Miru mengernyit tidak suka dengan jawaban Yuri. "Lantas sampai kapan?"

Yuri nampak tersenyum miring. "Wanita ini harus menderita secara perlahan. Agar dia tahu bagaimana rasa sakit itu."

Miru terkekeh. "Idemu bagus juga. Tapi ups, sepertinya dia mendengar penderitaannya nanti lebih awal. Kita harus menambah dua atau tiga kali penderitaan yang akan kita berikan padanya nanti, bukan?"

"Tentu saja. Ternyata kita tim yang bagus. Aku suka aksi cepat tanggap mu itu," ucap Yuri memberi pujian pada Miru.

Mendengar rencana mereka, Mary pikir kedua wanita itu sama-sama seorang psikopat. Bagaimana mungkin ada wanita seperti itu di dunia ini? Mary berharap, semoga bala bantuan segera datang kepadanya. Mary tidak ingin menghadapi kegilaan kedua wanita itu.

****

"Jadi, sensei tahu mengenai penculikan itu?" pekik Noe kaget.

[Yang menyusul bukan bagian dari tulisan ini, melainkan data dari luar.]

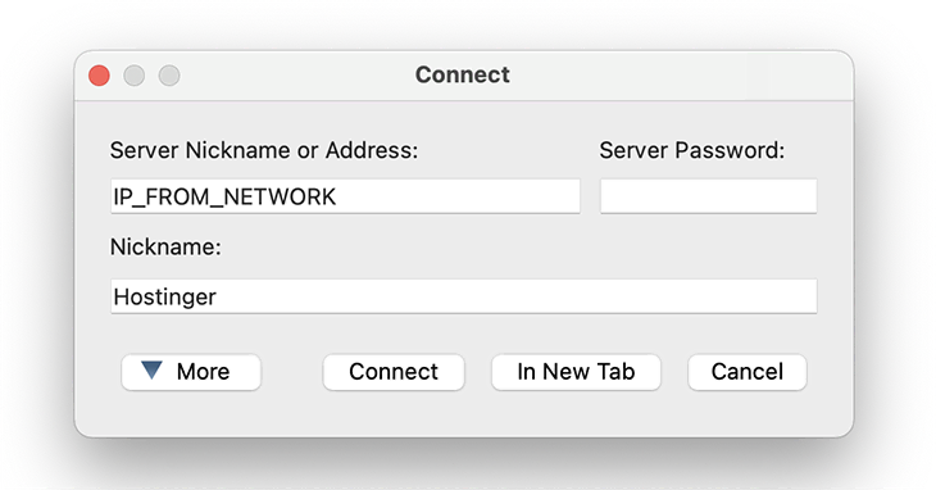
Task: Click the Connect title in window title bar
Action: pos(462,75)
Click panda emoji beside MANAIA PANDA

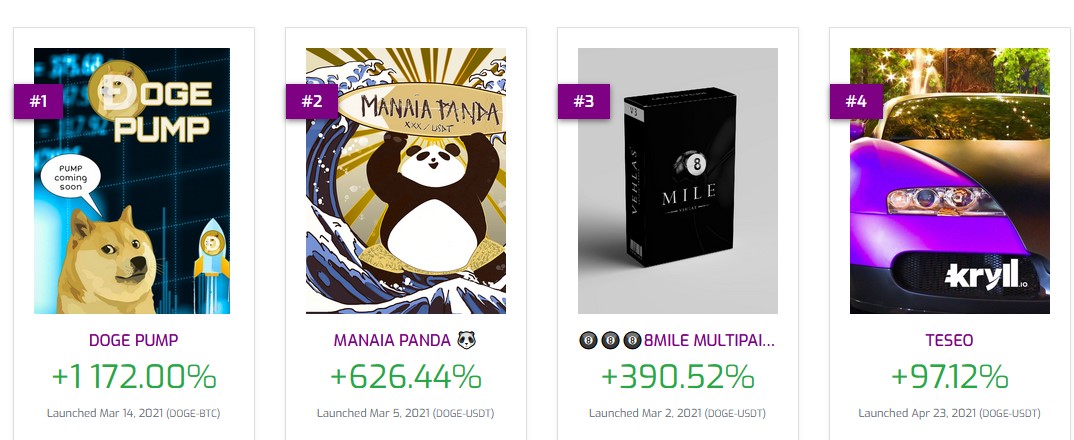tap(466, 340)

Yuta mengangguk. "Adikmu adalah pelakunya," katanya memberi tahu.

"Apa? Sensei, jangan asal menuduh," ucap Noe tidak terima karena Miru disebut-sebut.

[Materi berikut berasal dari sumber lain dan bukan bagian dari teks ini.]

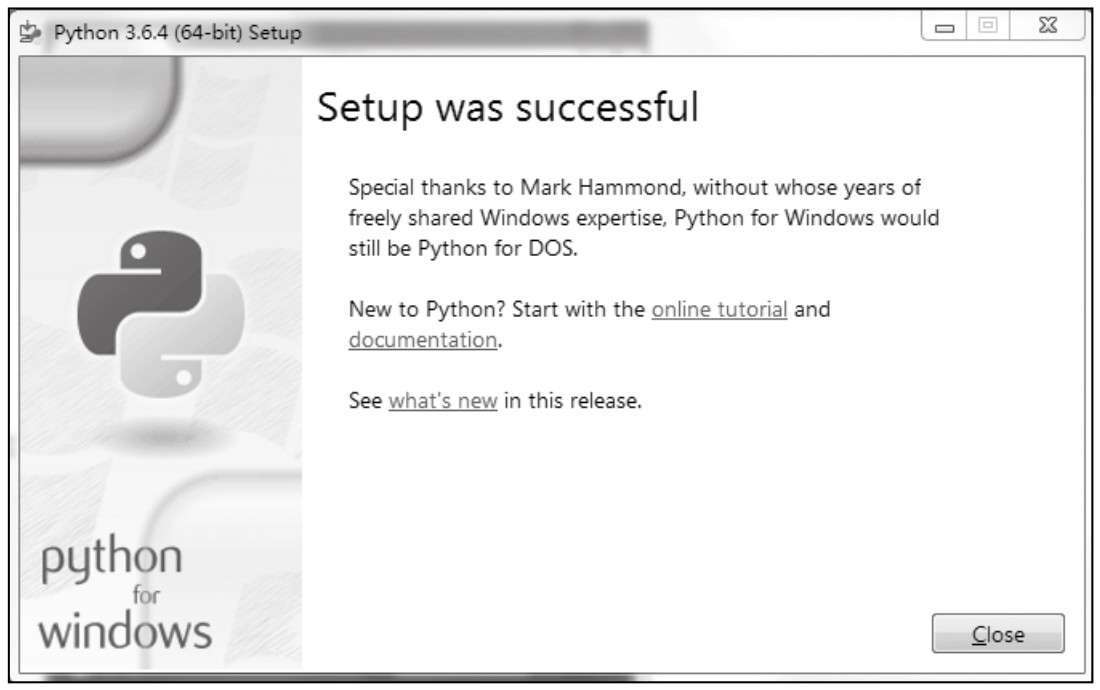1100x690 pixels.
Task: Click the greyed-out maximize button
Action: pos(984,32)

"Aku mengatakan yang sebenarnya karena aku mendengar semuanya. Kemarin aku berusaha memberitahunya, tapi Mary terus menghindariku. Jadi aku gagal melindunginya," jelas Yuta terlihat merasa bersalah. Ini alasannya terus menghadan Mary, karena Yuta ingin memberitahu wanita itu jika dia dalam bahaya.

Noe menggenggam tangannya sampai kuku jarinya memutih. Setelah mendengarkan penjelasan Yuta yang sangat meyakinkan. Noe sama sekali tidak menyangka jika adiknya itu ikut terlibat.

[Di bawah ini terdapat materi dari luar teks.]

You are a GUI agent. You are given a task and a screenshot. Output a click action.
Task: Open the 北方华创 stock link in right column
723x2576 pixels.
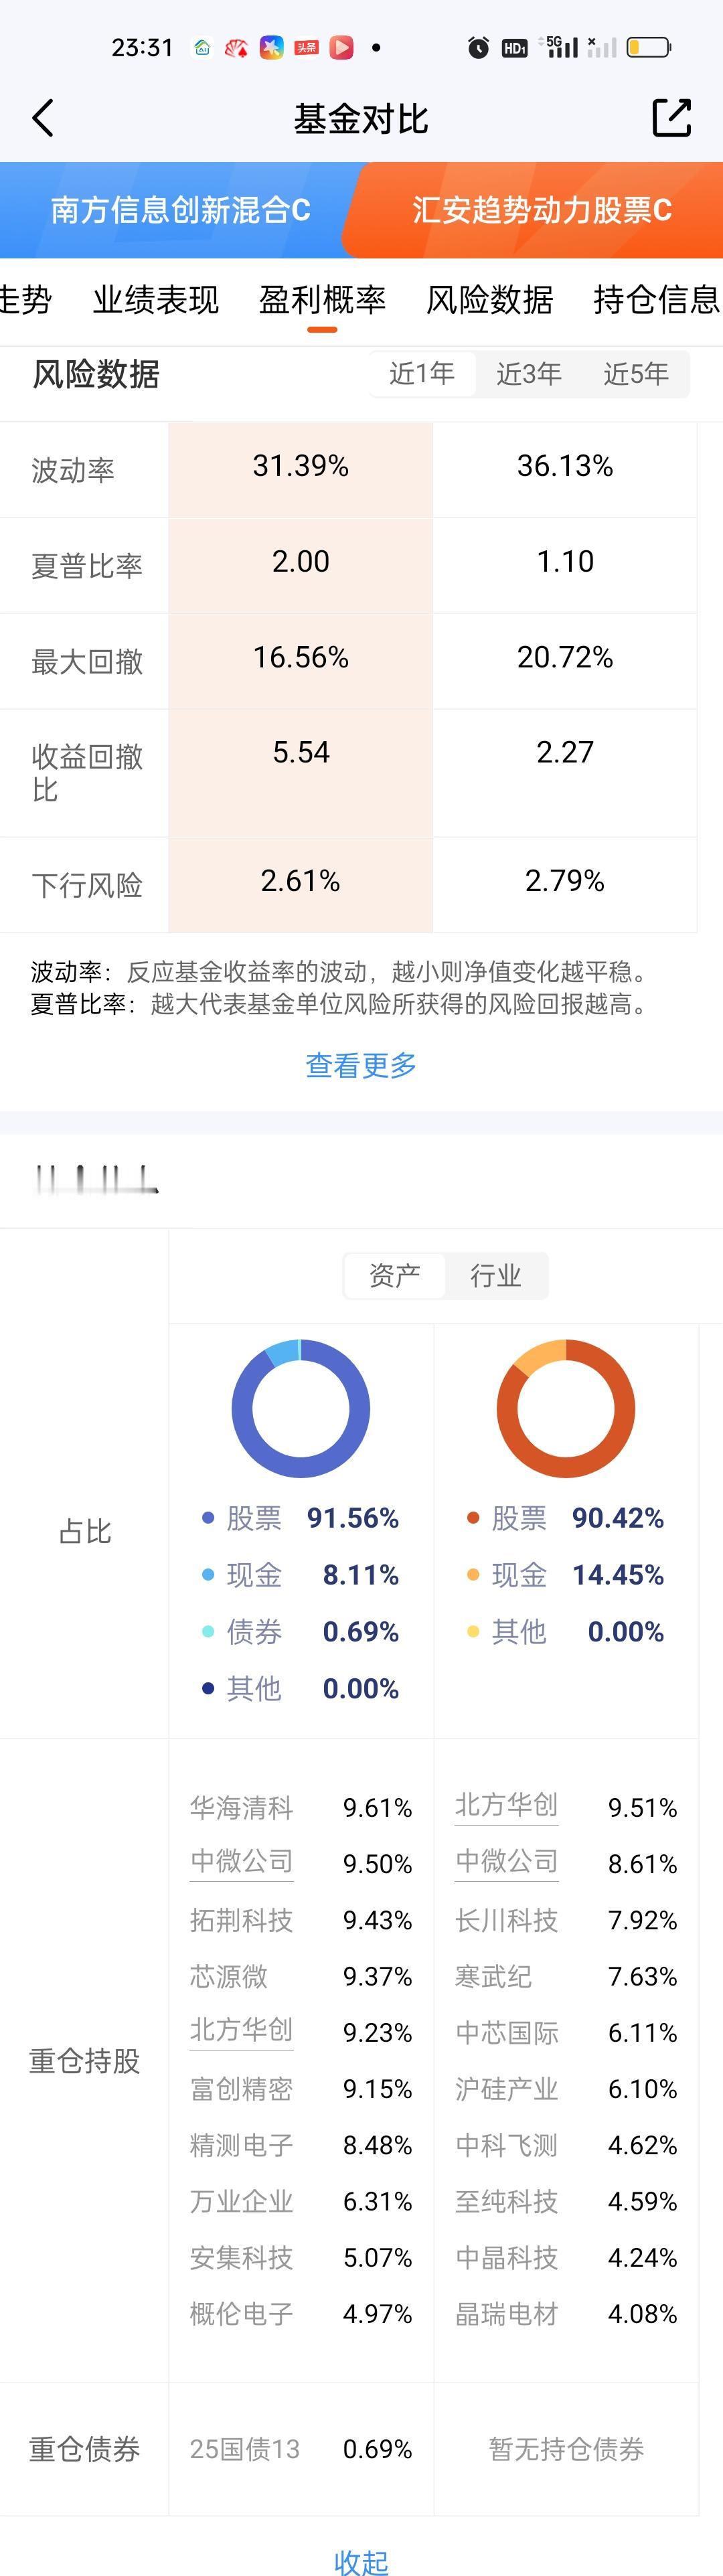[x=506, y=1805]
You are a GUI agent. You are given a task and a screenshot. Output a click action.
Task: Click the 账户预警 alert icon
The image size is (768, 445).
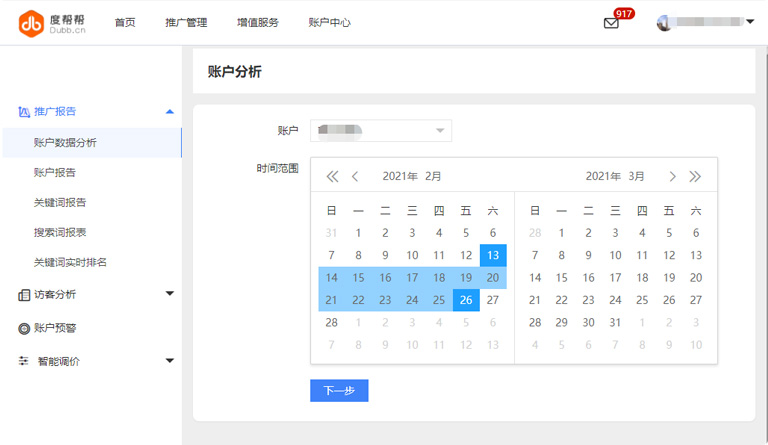[24, 328]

"Miru, bagaimana kau bisa bersikap senekad ini?" katanya menahan amarahnya. Ia sangat kecewa dengan kelakuan adik semata wayangnya itu.

Yuta nampak tertunduk. "Ini semua salahku. Ide gila ini tercetus karena Miru begitu terobsesi padaku. Dan dengan bodohnya aku mengatakan secara terang-terangan jika aku menyukai Mary."

Noe kembali terkejut. "Jadi, desas desus itu benar? Jika sensei menyukai mahasiswi sensei sendiri dan dia Mary?"

"Aku tak bisa menahan perasaanku yang terus menggebu dari waktu ke waktu. Aku berusaha melupakannya, tapi setiap aku melihatnya rasa ini semakin dalam. Karena akhir-akhir ini kami sering bertemu, aku sudah tak bisa menahannya lagi. Aku ingin dia tahu perasaanku yang sebenarnya," jelasnya.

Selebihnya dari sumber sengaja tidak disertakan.